1. In andere dan de in artikel 116, lid 1, tweede alinea, en in de artikelen 117, 118 en 120 genoemde gevallen, wordt een bedrag aan invoer- of uitvoerrechten terugbetaald of kwijtgescholden wanneer, als gevolg van een vergissing van de bevoegde autoriteiten, het met de oorspronkelijk meegedeelde douaneschuld overeenkomende bedrag lager was dan het verschuldigde bedrag, mits aan de volgende voorwaarden is voldaan:

1.a) de schuldenaar had de vergissing redelijkerwijze niet kunnen ontdekken; en

b) de schuldenaar heeft te goeder trouw gehandeld

8. Op 6 maart 2013 is in werking getreden Verordening (EU) Nr. 182/2013 van de Commissie van 1 maart 2013 tot onderwerping van de invoer van fotovoltaïsche modules van kristallijn silicium en de belangrijkste componenten daarvan (cellen en wafers), van oorsprong uit of verzonden uit de Volksrepubliek China aan registratie. De registratie ziet onder meer op goederen die vallen onder Taric-code 8541 4090 29 en wordt negen maanden na de inwerkingtreding van de Verordening beëindigd.

9. Op 6 juni 2013 is in werking getreden Verordening (EU) Nr. 513/2013 van de Commissie van 4 juni 2013 tot instelling van een voorlopig antidumpingrecht op fotovoltaïsche modules van kristallijn silicium en de belangrijkste componenten daarvan (cellen en wafers), van oorsprong uit of verzonden uit de Volksrepubliek China en tot wijziging van Verordening (EU) nr. 182/2013 tot onderwerping van deze goederen van oorsprong uit of verzonden uit de Volksrepubliek China aan registratie. Met ingang van 6 juni 2013 is een voorlopig antidumpingrecht ingesteld op onder meer goederen die worden ingedeeld onder Taric-code 8541 4090 29 en is de verplichting tot registratie vervallen. Het voorlopig antidumpingrecht is gedurende een periode van zes maanden van toepassing.

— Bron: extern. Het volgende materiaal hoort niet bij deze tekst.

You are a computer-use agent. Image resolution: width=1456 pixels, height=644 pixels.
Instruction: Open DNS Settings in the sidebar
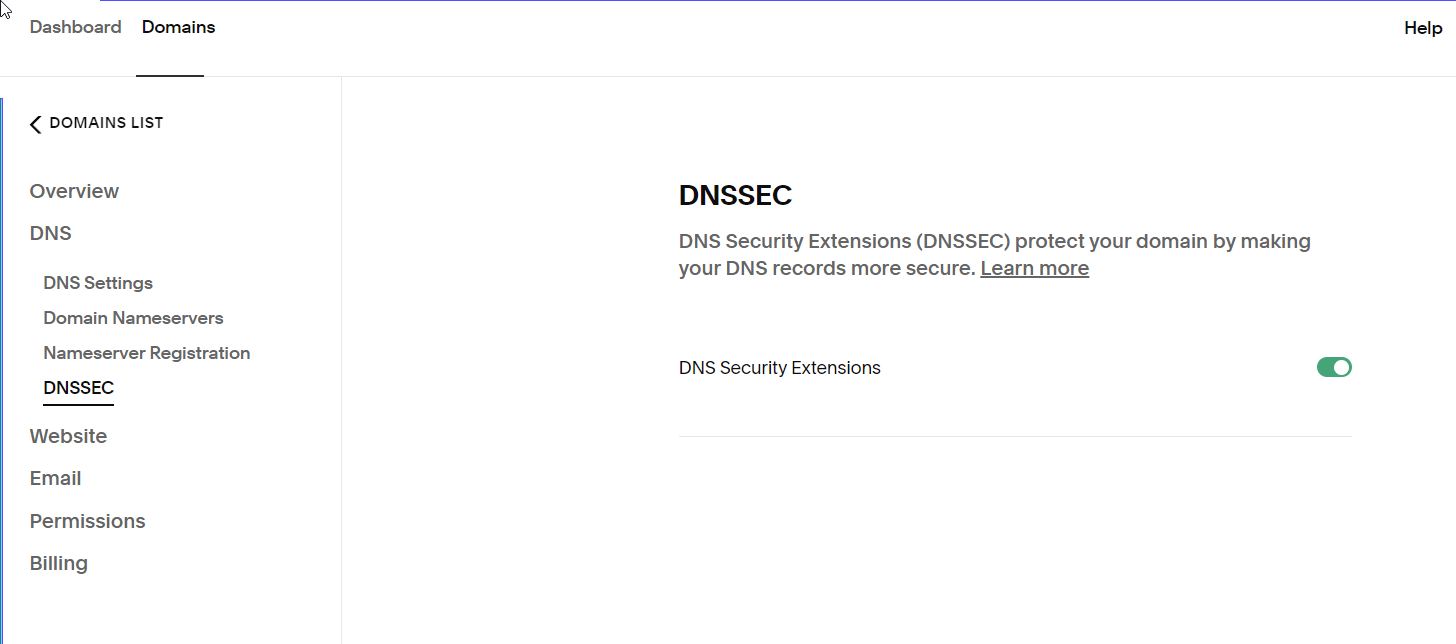pos(98,283)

10. Op 6 december 2013 is in werking getreden Uitvoeringsverordening (EU) Nr. 1238/2013 van de Raad van 2 december 2013 tot instelling van definitieve antidumpingrechten op fotovoltaïsche modules van kristallijn silicium en de belangrijkste componenten daarvan (cellen), van oorsprong uit of verzonden uit de Volksrepubliek China. Het definitief antidumpingrecht is onder meer ingesteld op goederen die worden ingedeeld onder Taric-code 8541 4090 29.

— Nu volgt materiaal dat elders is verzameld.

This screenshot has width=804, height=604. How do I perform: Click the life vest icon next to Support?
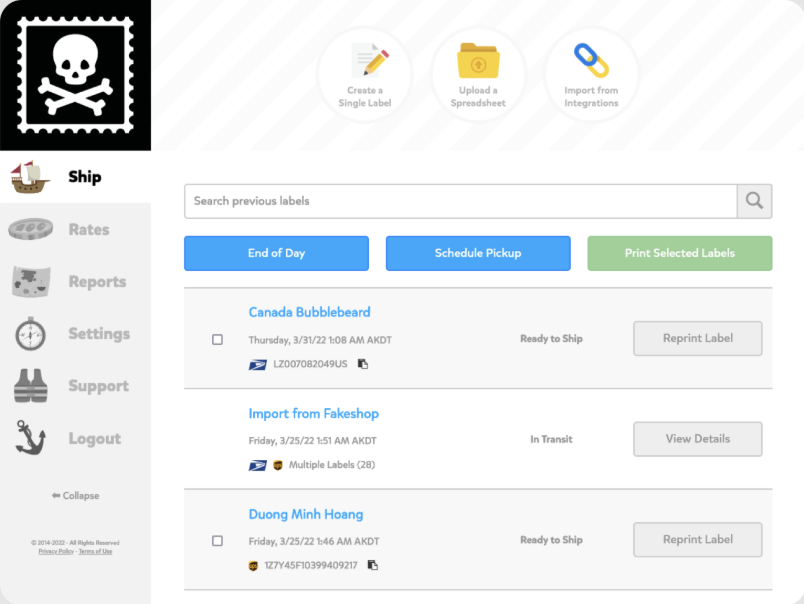coord(31,386)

11. Op 6 december 2013 is in werking getreden Uitvoeringsverordening (EU) Nr. 1239/2013 van de Raad van 2 december 2013 tot instelling van een definitief compenserend recht op de invoer van fotovoltaïsche modules van kristallijn silicium en de belangrijkste componenten daarvan (cellen), van oorsprong uit of verzonden uit de Volksrepubliek China. Het definitief compenserend recht is onder meer ingesteld op goederen die worden ingedeeld onder Taric-code 8541 4090 29.

Geschil en standpunten van partijen

12. In geschil is of de utb terecht is opgelegd. Meer in het bijzonder is in geschil of de oorsprong van de zonnepanelen China en niet Maleisië is.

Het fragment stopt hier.